◆ Task to carry out:
With all pictures omitted, return verbatim the lines from the beginning of the records below through the line containing "Image resolution: width=552".

◆ Task material:
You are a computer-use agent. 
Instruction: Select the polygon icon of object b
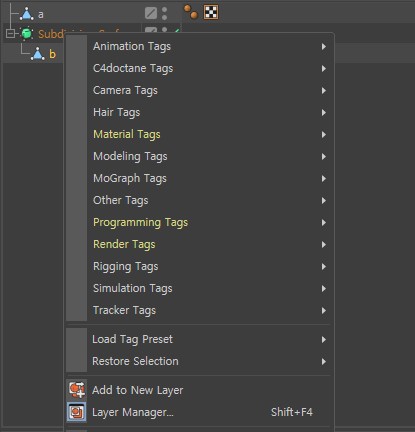38,54
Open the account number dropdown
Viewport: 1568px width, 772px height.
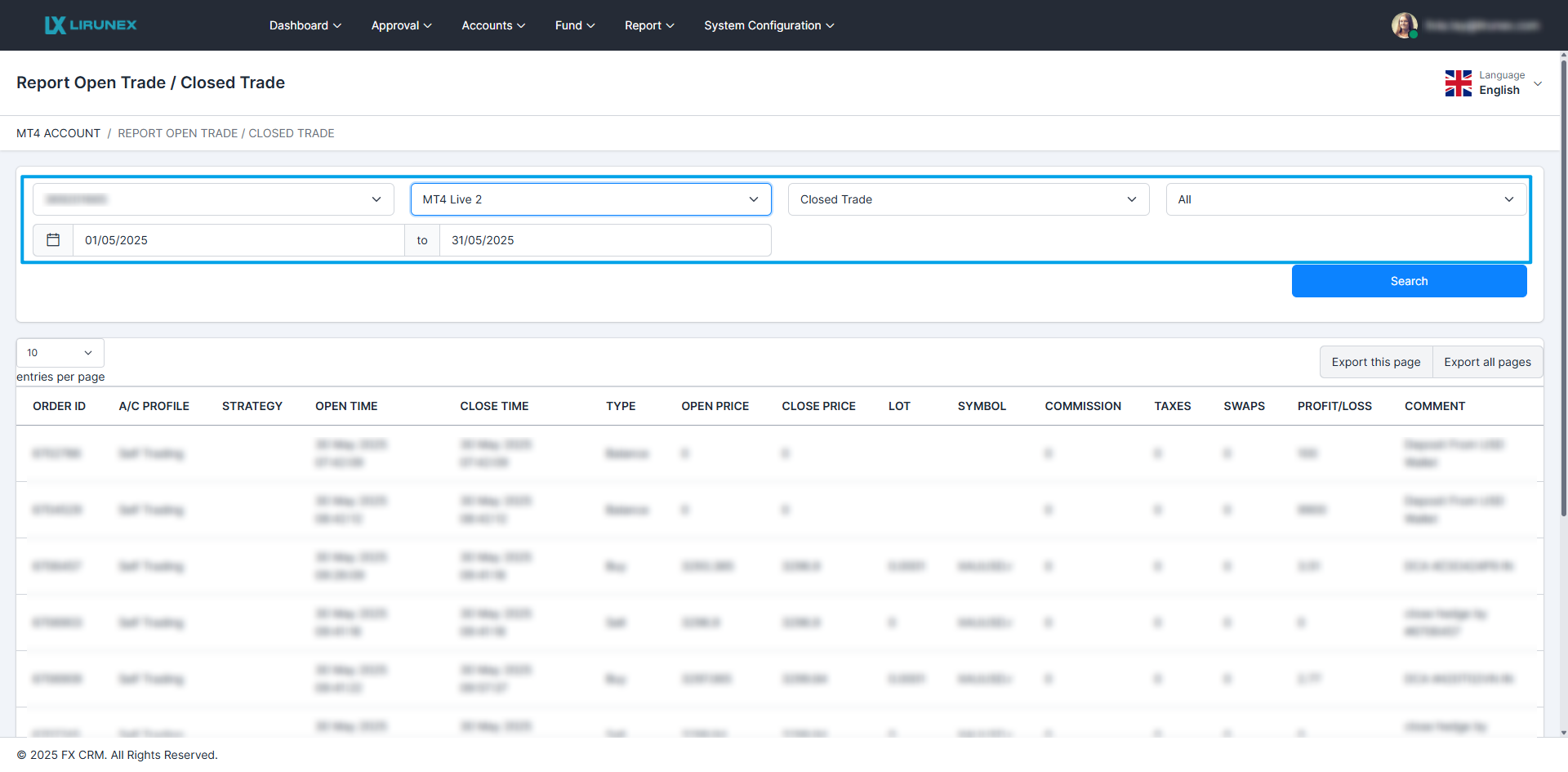coord(213,199)
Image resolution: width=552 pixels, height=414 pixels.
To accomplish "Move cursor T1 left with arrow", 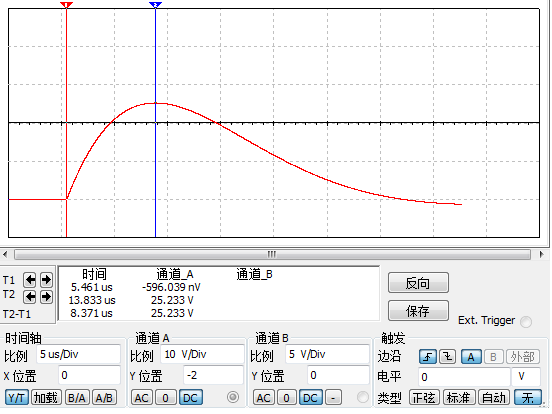I will click(x=30, y=280).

◆ Expected output:
You are a computer-use agent. 
Instruction: Select the polygon icon of object b
38,54
Open the account number dropdown
Viewport: 1568px width, 772px height.
coord(213,199)
Image resolution: width=552 pixels, height=414 pixels.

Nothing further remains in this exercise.